Entries pointing to words and elements
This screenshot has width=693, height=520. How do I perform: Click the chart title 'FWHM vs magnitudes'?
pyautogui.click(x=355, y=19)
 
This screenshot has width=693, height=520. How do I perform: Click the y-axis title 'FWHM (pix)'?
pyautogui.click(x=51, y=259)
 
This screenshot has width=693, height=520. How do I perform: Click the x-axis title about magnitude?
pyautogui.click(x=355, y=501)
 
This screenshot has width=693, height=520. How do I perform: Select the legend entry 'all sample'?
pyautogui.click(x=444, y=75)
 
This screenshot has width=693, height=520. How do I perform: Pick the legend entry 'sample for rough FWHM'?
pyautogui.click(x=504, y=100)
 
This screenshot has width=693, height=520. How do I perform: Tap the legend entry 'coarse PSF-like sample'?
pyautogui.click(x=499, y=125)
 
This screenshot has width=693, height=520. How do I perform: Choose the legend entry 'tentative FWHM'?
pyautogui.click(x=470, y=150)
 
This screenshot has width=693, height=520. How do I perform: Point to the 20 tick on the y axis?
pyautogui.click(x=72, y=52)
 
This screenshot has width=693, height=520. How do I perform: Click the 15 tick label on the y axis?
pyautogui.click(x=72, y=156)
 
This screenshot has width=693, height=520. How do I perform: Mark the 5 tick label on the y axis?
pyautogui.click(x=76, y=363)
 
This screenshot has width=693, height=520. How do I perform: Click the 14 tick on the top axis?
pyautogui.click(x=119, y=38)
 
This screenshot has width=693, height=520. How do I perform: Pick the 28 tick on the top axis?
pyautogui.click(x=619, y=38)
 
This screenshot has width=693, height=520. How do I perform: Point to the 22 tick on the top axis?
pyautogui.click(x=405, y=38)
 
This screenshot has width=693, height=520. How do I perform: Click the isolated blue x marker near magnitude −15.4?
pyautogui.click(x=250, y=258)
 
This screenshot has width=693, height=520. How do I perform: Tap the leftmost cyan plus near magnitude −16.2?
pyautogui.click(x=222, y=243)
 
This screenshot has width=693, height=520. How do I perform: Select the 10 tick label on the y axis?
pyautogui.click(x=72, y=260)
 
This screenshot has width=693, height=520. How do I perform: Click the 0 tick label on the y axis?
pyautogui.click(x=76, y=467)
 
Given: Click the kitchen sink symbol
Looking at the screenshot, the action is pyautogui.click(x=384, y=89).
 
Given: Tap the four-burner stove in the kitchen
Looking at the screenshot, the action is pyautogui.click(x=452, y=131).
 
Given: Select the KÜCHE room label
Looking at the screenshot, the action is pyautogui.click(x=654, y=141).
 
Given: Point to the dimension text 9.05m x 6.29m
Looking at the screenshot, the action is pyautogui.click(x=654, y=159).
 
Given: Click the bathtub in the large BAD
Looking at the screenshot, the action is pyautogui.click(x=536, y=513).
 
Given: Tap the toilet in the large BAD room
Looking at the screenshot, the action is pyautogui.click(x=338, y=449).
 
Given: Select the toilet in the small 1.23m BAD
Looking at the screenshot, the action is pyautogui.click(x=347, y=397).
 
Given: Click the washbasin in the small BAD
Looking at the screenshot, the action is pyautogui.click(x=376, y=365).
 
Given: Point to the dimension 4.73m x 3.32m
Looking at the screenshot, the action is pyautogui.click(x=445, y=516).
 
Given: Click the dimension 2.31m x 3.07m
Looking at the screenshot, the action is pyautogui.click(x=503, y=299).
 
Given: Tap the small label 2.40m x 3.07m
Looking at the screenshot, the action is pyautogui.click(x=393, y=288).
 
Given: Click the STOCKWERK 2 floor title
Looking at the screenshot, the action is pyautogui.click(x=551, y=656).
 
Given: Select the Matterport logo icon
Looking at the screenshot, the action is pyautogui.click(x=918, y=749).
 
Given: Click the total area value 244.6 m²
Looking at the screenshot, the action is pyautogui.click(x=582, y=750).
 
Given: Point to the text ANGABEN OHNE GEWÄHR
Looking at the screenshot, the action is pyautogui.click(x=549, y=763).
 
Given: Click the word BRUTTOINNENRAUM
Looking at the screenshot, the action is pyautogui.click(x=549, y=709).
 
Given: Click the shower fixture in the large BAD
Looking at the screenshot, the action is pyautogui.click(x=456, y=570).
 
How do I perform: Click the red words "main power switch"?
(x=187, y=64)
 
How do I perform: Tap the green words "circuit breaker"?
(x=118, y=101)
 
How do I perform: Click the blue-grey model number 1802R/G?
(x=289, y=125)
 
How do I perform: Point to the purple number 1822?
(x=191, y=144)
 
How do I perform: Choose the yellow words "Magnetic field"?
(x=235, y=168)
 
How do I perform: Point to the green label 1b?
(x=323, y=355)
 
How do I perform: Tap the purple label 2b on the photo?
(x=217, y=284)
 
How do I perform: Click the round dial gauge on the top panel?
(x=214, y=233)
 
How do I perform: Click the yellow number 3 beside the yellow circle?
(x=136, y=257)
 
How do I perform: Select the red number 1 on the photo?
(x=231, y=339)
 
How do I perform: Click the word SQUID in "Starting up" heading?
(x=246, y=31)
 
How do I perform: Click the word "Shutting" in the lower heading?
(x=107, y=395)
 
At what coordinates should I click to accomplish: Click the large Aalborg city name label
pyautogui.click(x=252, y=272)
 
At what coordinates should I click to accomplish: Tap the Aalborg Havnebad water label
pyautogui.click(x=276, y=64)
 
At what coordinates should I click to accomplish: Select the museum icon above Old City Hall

| WORK REQUIRED |
Change every "How do I perform" in the material to "How can I carry out", and leave everything else unchanged.

| OUTPUT FOR THIS EXERCISE |
This screenshot has width=693, height=520. How can I carry out: Click the chart title 'FWHM vs magnitudes'?
pyautogui.click(x=355, y=19)
 
This screenshot has width=693, height=520. How can I carry out: Click the y-axis title 'FWHM (pix)'?
pyautogui.click(x=51, y=259)
 
This screenshot has width=693, height=520. How can I carry out: Click the x-axis title about magnitude?
pyautogui.click(x=355, y=501)
 
This screenshot has width=693, height=520. How can I carry out: Select the legend entry 'all sample'?
pyautogui.click(x=444, y=75)
 
This screenshot has width=693, height=520. How can I carry out: Pick the legend entry 'sample for rough FWHM'?
pyautogui.click(x=504, y=100)
 
This screenshot has width=693, height=520. How can I carry out: Tap the legend entry 'coarse PSF-like sample'?
pyautogui.click(x=499, y=125)
 
This screenshot has width=693, height=520. How can I carry out: Choose the legend entry 'tentative FWHM'?
pyautogui.click(x=470, y=150)
 
This screenshot has width=693, height=520. How can I carry out: Point to the 20 tick on the y axis?
pyautogui.click(x=72, y=52)
 
This screenshot has width=693, height=520. How can I carry out: Click the 15 tick label on the y axis?
pyautogui.click(x=72, y=156)
 
This screenshot has width=693, height=520. How can I carry out: Mark the 5 tick label on the y axis?
pyautogui.click(x=76, y=363)
 
This screenshot has width=693, height=520. How can I carry out: Click the 14 tick on the top axis?
pyautogui.click(x=119, y=38)
 
This screenshot has width=693, height=520. How can I carry out: Pick the 28 tick on the top axis?
pyautogui.click(x=619, y=38)
 
This screenshot has width=693, height=520. How can I carry out: Point to the 22 tick on the top axis?
pyautogui.click(x=405, y=38)
 
This screenshot has width=693, height=520. How can I carry out: Click the isolated blue x marker near magnitude −15.4?
pyautogui.click(x=250, y=258)
 
This screenshot has width=693, height=520. How can I carry out: Tap the leftmost cyan plus near magnitude −16.2?
pyautogui.click(x=222, y=243)
 
This screenshot has width=693, height=520. How can I carry out: Select the 10 tick label on the y axis?
pyautogui.click(x=72, y=260)
 
This screenshot has width=693, height=520. How can I carry out: Click the 0 tick label on the y axis?
pyautogui.click(x=76, y=467)
 
Given: Click the kitchen sink symbol
Looking at the screenshot, the action is pyautogui.click(x=384, y=89).
 
Given: Tap the four-burner stove in the kitchen
Looking at the screenshot, the action is pyautogui.click(x=452, y=131).
 
Given: Select the KÜCHE room label
Looking at the screenshot, the action is pyautogui.click(x=654, y=141).
 
Given: Point to the dimension text 9.05m x 6.29m
Looking at the screenshot, the action is pyautogui.click(x=654, y=159).
 
Given: Click the bathtub in the large BAD
Looking at the screenshot, the action is pyautogui.click(x=536, y=513).
 
Given: Tap the toilet in the large BAD room
Looking at the screenshot, the action is pyautogui.click(x=338, y=449).
 
Given: Select the toilet in the small 1.23m BAD
Looking at the screenshot, the action is pyautogui.click(x=347, y=397).
 
Given: Click the washbasin in the small BAD
Looking at the screenshot, the action is pyautogui.click(x=376, y=365).
 
Given: Point to the dimension 4.73m x 3.32m
Looking at the screenshot, the action is pyautogui.click(x=445, y=516).
 
Given: Click the dimension 2.31m x 3.07m
Looking at the screenshot, the action is pyautogui.click(x=503, y=299).
 
Given: Tap the small label 2.40m x 3.07m
Looking at the screenshot, the action is pyautogui.click(x=393, y=288).
 
Given: Click the STOCKWERK 2 floor title
Looking at the screenshot, the action is pyautogui.click(x=551, y=656).
 
Given: Select the Matterport logo icon
Looking at the screenshot, the action is pyautogui.click(x=918, y=749).
 
Given: Click the total area value 244.6 m²
Looking at the screenshot, the action is pyautogui.click(x=582, y=750).
 
Given: Point to the text ANGABEN OHNE GEWÄHR
Looking at the screenshot, the action is pyautogui.click(x=549, y=763).
 
Given: Click the word BRUTTOINNENRAUM
Looking at the screenshot, the action is pyautogui.click(x=549, y=709).
 
Given: Click the shower fixture in the large BAD
Looking at the screenshot, the action is pyautogui.click(x=456, y=570).
 
How can I carry out: Click the red words "main power switch"?
(x=187, y=64)
 
How can I carry out: Tap the green words "circuit breaker"?
(x=118, y=101)
 
How can I carry out: Click the blue-grey model number 1802R/G?
(x=289, y=125)
 
How can I carry out: Point to the purple number 1822?
(x=191, y=144)
 
How can I carry out: Choose the yellow words "Magnetic field"?
(x=235, y=168)
 
How can I carry out: Point to the green label 1b?
(x=323, y=355)
 
How can I carry out: Tap the purple label 2b on the photo?
(x=217, y=284)
 
How can I carry out: Click the round dial gauge on the top panel?
(x=214, y=233)
 
How can I carry out: Click the yellow number 3 beside the yellow circle?
(x=136, y=257)
 
How can I carry out: Select the red number 1 on the photo?
(x=231, y=339)
 
How can I carry out: Click the word SQUID in "Starting up" heading?
(x=246, y=31)
 
How can I carry out: Click the word "Shutting" in the lower heading?
(x=107, y=395)
 
At what coordinates should I click to accomplish: Click the large Aalborg city name label
pyautogui.click(x=252, y=272)
 
At what coordinates should I click to accomplish: Tap the Aalborg Havnebad water label
pyautogui.click(x=276, y=64)
 
At what coordinates should I click to accomplish: Select the museum icon above Old City Hall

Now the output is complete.